To make sense of this, we have to slightly expand our idea of unitarity. Consider the following operator acting on vectors in \mathbb{R}^2:

\displaystyle A = \begin{bmatrix}  0 & 1 \\  1 & 0  \end{bmatrix}.

It is easy to see that this matrix takes the unit vector [1,0] to the unit vector [0,1], and vice versa. Furthermore, the conjugate transpose of A is itself, and A^2 = 1. Thus A is unitary, and is in fact a permutation of the axes. Of course, in two dimensions there are only two permutations possible (it is the permutation group on two elements, after all!), so things will get more interesting in higher dimensions. (Exercise: Show that any permutation of axes in \mathbb{R}^3 is unitary.
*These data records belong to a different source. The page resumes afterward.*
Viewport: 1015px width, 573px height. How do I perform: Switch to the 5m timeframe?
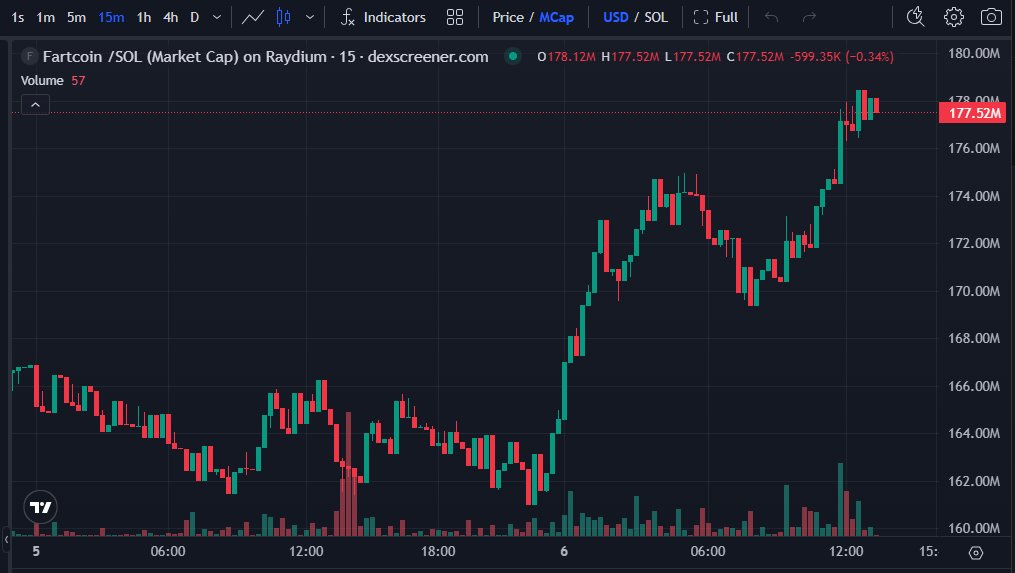[76, 17]
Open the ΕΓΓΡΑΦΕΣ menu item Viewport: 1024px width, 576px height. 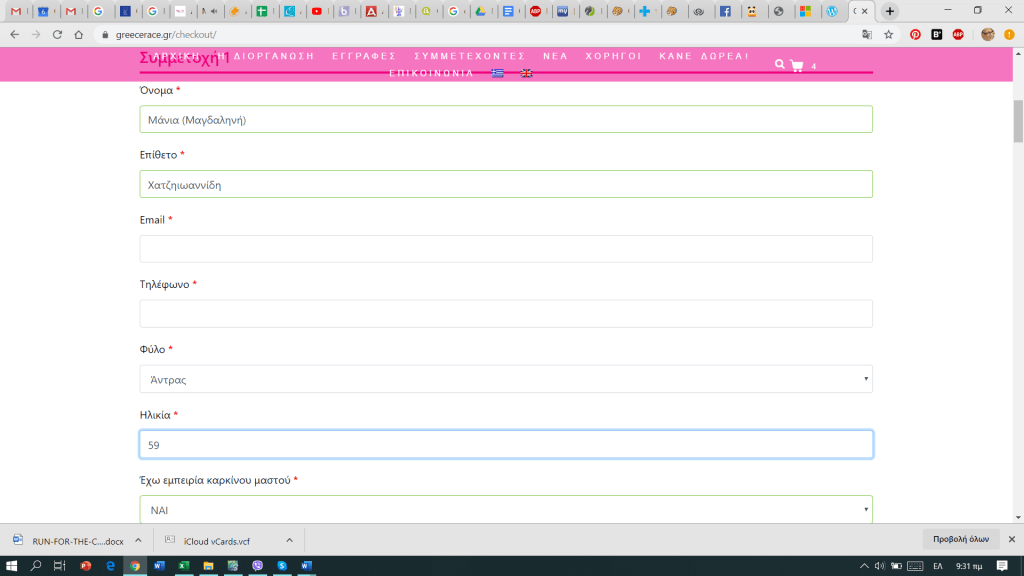(x=364, y=56)
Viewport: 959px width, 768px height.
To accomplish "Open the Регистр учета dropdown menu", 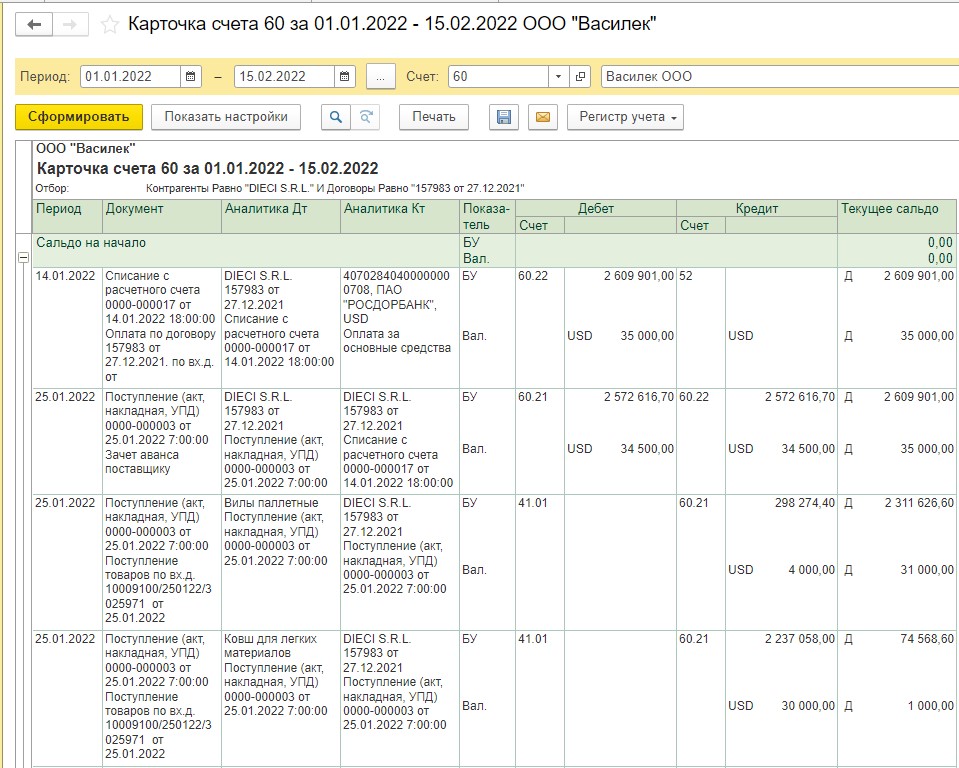I will [625, 117].
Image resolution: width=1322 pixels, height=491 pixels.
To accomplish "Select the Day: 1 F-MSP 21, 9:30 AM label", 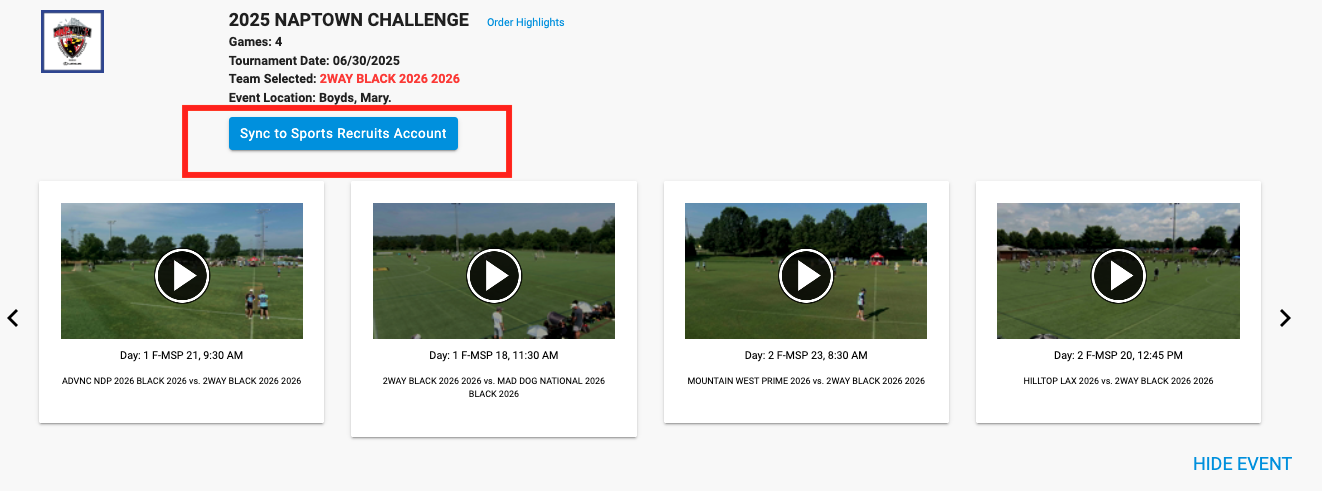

Can all of these permutations be seen as rotations?) In fact, any permutation of an orthonormal basis in a Hilbert space is unitary (think of how a permutation of the basis would affect the inner product). Thus, if we think of the shift operator as a permutation of a countable basis, we see that it fits into the general intuition of a unitary operator.

Clearly, there is still much to unpack here. What kind of unitary operators do we get on some common Hilbert spaces, such as l^2 or L^2 ? What does unitary equivalence mean? What does it mean when a unitary operator is self-adjoint? Posing questions like these is, I believe, more valuable than reading a single textbook’s introduction on the subject, because you’re trying to make sense of something in terms of what you already know, and you can allow curiosity to lead you. At some point, the concepts will take on a life of their own and your frame of reference will expand, ready to begin making sense of the next, more advanced concept.

Learning mathematics is a lot messier than most textbooks (and lectures) would have us believe. Embrace it.